◆ Activity
Exact copies of all the records are to be printed.

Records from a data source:

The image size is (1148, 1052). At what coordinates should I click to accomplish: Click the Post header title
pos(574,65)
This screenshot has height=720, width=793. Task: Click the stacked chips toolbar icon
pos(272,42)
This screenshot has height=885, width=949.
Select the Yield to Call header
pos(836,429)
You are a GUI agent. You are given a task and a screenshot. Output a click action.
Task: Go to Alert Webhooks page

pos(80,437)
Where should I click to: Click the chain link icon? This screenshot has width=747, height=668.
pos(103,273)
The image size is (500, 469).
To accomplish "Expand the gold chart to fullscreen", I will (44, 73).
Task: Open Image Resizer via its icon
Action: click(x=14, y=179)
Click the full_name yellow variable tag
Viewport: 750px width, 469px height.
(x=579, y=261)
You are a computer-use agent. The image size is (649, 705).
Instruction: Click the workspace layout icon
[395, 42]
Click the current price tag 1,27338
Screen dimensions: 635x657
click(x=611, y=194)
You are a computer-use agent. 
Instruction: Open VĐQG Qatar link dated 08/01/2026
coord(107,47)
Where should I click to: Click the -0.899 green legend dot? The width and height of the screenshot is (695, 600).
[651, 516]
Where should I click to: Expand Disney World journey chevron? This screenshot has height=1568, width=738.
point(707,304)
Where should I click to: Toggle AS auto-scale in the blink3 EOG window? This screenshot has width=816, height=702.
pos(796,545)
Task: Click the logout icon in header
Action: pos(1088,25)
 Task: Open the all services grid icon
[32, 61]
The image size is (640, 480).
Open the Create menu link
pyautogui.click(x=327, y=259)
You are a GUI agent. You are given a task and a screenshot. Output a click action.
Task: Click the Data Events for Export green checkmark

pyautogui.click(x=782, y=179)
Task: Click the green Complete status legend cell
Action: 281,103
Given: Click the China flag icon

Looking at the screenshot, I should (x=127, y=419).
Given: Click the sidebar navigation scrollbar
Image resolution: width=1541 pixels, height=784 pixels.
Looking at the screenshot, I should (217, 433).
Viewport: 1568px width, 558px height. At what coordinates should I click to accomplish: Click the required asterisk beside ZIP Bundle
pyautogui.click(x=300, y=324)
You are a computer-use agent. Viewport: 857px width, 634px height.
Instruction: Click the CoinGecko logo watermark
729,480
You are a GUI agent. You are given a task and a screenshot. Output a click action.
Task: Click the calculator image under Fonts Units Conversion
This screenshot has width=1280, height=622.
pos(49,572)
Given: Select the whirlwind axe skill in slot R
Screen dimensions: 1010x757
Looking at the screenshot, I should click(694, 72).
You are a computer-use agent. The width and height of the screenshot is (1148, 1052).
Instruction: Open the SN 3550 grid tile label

◆ Response to this task
The image size is (1148, 1052). At what coordinates should I click to accomplish: Click the Post header title
pos(574,65)
This screenshot has height=720, width=793. Task: Click the stacked chips toolbar icon
pos(272,42)
This screenshot has height=885, width=949.
Select the Yield to Call header
pos(836,429)
You are a GUI agent. You are given a task and a screenshot. Output a click action.
Task: Go to Alert Webhooks page

pos(80,437)
Where should I click to: Click the chain link icon? This screenshot has width=747, height=668.
pos(103,273)
The image size is (500, 469).
To accomplish "Expand the gold chart to fullscreen", I will (44, 73).
Task: Open Image Resizer via its icon
Action: click(x=14, y=179)
Click the full_name yellow variable tag
Viewport: 750px width, 469px height.
(x=579, y=261)
You are a computer-use agent. The image size is (649, 705).
Instruction: Click the workspace layout icon
[395, 42]
Click the current price tag 1,27338
Screen dimensions: 635x657
click(x=611, y=194)
You are a computer-use agent. 
Instruction: Open VĐQG Qatar link dated 08/01/2026
coord(107,47)
Where should I click to: Click the -0.899 green legend dot? The width and height of the screenshot is (695, 600).
[651, 516]
Where should I click to: Expand Disney World journey chevron? This screenshot has height=1568, width=738.
point(707,304)
Where should I click to: Toggle AS auto-scale in the blink3 EOG window? This screenshot has width=816, height=702.
pos(796,545)
Task: Click the logout icon in header
Action: pos(1088,25)
 Task: Open the all services grid icon
[32, 61]
The image size is (640, 480).
Open the Create menu link
pyautogui.click(x=327, y=259)
You are a GUI agent. You are given a task and a screenshot. Output a click action.
Task: Click the Data Events for Export green checkmark

pyautogui.click(x=782, y=179)
Task: Click the green Complete status legend cell
Action: 281,103
Given: Click the China flag icon

Looking at the screenshot, I should (x=127, y=419).
Given: Click the sidebar navigation scrollbar
Image resolution: width=1541 pixels, height=784 pixels.
Looking at the screenshot, I should (217, 433).
Viewport: 1568px width, 558px height. At what coordinates should I click to accomplish: Click the required asterisk beside ZIP Bundle
pyautogui.click(x=300, y=324)
You are a computer-use agent. Viewport: 857px width, 634px height.
Instruction: Click the CoinGecko logo watermark
729,480
You are a GUI agent. You are given a task and a screenshot. Output a click action.
Task: Click the calculator image under Fonts Units Conversion
This screenshot has width=1280, height=622.
pos(49,572)
Given: Select the whirlwind axe skill in slot R
Screen dimensions: 1010x757
Looking at the screenshot, I should click(694, 72).
You are a computer-use agent. The width and height of the screenshot is (1148, 1052).
Instruction: Open the SN 3550 grid tile label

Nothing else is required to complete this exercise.